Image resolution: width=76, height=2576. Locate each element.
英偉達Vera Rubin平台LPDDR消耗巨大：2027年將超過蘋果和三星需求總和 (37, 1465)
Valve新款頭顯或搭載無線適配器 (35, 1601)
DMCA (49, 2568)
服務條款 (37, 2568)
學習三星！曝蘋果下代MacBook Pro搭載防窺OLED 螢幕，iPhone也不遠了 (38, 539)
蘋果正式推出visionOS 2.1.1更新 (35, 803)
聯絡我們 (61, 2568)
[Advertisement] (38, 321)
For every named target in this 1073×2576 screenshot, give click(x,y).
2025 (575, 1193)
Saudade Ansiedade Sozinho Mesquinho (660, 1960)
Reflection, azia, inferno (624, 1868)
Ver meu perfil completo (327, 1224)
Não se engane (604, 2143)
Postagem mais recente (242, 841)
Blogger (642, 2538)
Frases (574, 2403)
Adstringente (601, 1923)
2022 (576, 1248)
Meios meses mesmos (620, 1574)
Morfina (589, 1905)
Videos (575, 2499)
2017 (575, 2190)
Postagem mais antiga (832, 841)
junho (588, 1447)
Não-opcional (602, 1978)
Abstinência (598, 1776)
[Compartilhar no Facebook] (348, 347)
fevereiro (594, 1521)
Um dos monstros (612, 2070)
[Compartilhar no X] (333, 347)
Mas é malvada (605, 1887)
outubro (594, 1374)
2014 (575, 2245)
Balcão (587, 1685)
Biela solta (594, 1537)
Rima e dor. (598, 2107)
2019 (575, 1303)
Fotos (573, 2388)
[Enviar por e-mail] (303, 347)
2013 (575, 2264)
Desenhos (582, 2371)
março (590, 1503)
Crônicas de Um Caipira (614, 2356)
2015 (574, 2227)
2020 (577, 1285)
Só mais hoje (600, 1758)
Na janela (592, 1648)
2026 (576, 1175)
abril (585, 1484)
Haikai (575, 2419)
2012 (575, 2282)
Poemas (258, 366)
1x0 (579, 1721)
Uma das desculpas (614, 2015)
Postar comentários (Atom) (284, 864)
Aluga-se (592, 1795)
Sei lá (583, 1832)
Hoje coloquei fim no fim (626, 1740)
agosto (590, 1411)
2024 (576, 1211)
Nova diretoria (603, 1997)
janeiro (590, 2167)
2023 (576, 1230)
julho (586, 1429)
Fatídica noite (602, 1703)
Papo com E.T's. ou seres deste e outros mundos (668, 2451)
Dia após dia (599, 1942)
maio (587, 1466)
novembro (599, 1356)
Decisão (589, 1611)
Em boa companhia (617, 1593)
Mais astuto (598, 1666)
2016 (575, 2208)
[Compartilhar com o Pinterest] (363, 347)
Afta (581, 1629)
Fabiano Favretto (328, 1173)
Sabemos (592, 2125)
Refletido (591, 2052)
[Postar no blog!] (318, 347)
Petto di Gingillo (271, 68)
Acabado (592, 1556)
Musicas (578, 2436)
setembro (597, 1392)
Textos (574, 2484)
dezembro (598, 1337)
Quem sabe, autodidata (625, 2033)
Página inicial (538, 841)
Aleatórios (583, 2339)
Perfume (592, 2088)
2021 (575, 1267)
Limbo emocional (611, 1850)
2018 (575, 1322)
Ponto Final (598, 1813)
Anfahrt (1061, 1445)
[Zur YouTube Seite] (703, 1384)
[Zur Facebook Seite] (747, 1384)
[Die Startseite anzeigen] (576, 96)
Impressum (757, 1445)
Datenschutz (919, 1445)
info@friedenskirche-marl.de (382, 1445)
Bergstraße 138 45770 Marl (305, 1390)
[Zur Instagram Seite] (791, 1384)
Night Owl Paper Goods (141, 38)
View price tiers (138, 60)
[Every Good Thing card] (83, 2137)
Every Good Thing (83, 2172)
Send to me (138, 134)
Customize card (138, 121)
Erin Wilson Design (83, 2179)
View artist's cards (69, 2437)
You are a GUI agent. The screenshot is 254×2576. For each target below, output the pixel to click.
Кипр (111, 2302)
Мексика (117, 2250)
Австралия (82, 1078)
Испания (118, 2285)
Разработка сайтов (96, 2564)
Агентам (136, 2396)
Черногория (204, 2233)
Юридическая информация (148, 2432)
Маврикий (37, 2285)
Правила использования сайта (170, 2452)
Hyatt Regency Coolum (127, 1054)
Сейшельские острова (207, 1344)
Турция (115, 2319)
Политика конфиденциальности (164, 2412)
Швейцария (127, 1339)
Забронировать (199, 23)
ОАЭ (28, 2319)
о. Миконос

---*---

### Problem
In full and word for word, give the listing above again.

### Exercise response
Image resolution: width=76, height=2576. Locate each element.
英偉達Vera Rubin平台LPDDR消耗巨大：2027年將超過蘋果和三星需求總和 (37, 1465)
Valve新款頭顯或搭載無線適配器 (35, 1601)
DMCA (49, 2568)
服務條款 (37, 2568)
學習三星！曝蘋果下代MacBook Pro搭載防窺OLED 螢幕，iPhone也不遠了 (38, 539)
蘋果正式推出visionOS 2.1.1更新 (35, 803)
聯絡我們 (61, 2568)
[Advertisement] (38, 321)
For every named target in this 1073×2576 screenshot, give click(x,y).
2025 (575, 1193)
Saudade Ansiedade Sozinho Mesquinho (660, 1960)
Reflection, azia, inferno (624, 1868)
Ver meu perfil completo (327, 1224)
Não se engane (604, 2143)
Postagem mais recente (242, 841)
Blogger (642, 2538)
Frases (574, 2403)
Adstringente (601, 1923)
2022 (576, 1248)
Meios meses mesmos (620, 1574)
Morfina (589, 1905)
Videos (575, 2499)
2017 (575, 2190)
Postagem mais antiga (832, 841)
junho (588, 1447)
Não-opcional (602, 1978)
Abstinência (598, 1776)
[Compartilhar no Facebook] (348, 347)
fevereiro (594, 1521)
Um dos monstros (612, 2070)
[Compartilhar no X] (333, 347)
Mas é malvada (605, 1887)
outubro (594, 1374)
2014 (575, 2245)
Balcão (587, 1685)
Biela solta (594, 1537)
Rima e dor. (598, 2107)
2019 (575, 1303)
Fotos (573, 2388)
[Enviar por e-mail] (303, 347)
2013 (575, 2264)
Desenhos (582, 2371)
março (590, 1503)
Crônicas de Um Caipira (614, 2356)
2015 (574, 2227)
2020 (577, 1285)
Só mais hoje (600, 1758)
Na janela (592, 1648)
2026 (576, 1175)
abril (585, 1484)
Haikai (575, 2419)
2012 (575, 2282)
Poemas (258, 366)
1x0 (579, 1721)
Uma das desculpas (614, 2015)
Postar comentários (Atom) (284, 864)
Aluga-se (592, 1795)
Sei lá (583, 1832)
Hoje coloquei fim no fim (626, 1740)
agosto (590, 1411)
2024 (576, 1211)
Nova diretoria (603, 1997)
janeiro (590, 2167)
2023 (576, 1230)
julho (586, 1429)
Fatídica noite (602, 1703)
Papo com E.T's. ou seres deste e outros mundos (668, 2451)
Dia após dia (599, 1942)
maio (587, 1466)
novembro (599, 1356)
Decisão (589, 1611)
Em boa companhia (617, 1593)
Mais astuto (598, 1666)
2016 (575, 2208)
[Compartilhar com o Pinterest] (363, 347)
Afta (581, 1629)
Fabiano Favretto (328, 1173)
Sabemos (592, 2125)
Refletido (591, 2052)
[Postar no blog!] (318, 347)
Petto di Gingillo (271, 68)
Acabado (592, 1556)
Musicas (578, 2436)
setembro (597, 1392)
Textos (574, 2484)
dezembro (598, 1337)
Quem sabe, autodidata (625, 2033)
Página inicial (538, 841)
Aleatórios (583, 2339)
Perfume (592, 2088)
2021 (575, 1267)
Limbo emocional (611, 1850)
2018 (575, 1322)
Ponto Final (598, 1813)
Anfahrt (1061, 1445)
[Zur YouTube Seite] (703, 1384)
[Zur Facebook Seite] (747, 1384)
[Die Startseite anzeigen] (576, 96)
Impressum (757, 1445)
Datenschutz (919, 1445)
info@friedenskirche-marl.de (382, 1445)
Bergstraße 138 45770 Marl (305, 1390)
[Zur Instagram Seite] (791, 1384)
Night Owl Paper Goods (141, 38)
View price tiers (138, 60)
[Every Good Thing card] (83, 2137)
Every Good Thing (83, 2172)
Send to me (138, 134)
Customize card (138, 121)
Erin Wilson Design (83, 2179)
View artist's cards (69, 2437)
You are a GUI agent. The screenshot is 254×2576. For each target below, output the pixel to click.
Кипр (111, 2302)
Мексика (117, 2250)
Австралия (82, 1078)
Испания (118, 2285)
Разработка сайтов (96, 2564)
Агентам (136, 2396)
Черногория (204, 2233)
Юридическая информация (148, 2432)
Маврикий (37, 2285)
Правила использования сайта (170, 2452)
Hyatt Regency Coolum (127, 1054)
Сейшельские острова (207, 1344)
Турция (115, 2319)
Политика конфиденциальности (164, 2412)
Швейцария (127, 1339)
Забронировать (199, 23)
ОАЭ (28, 2319)
о. Миконос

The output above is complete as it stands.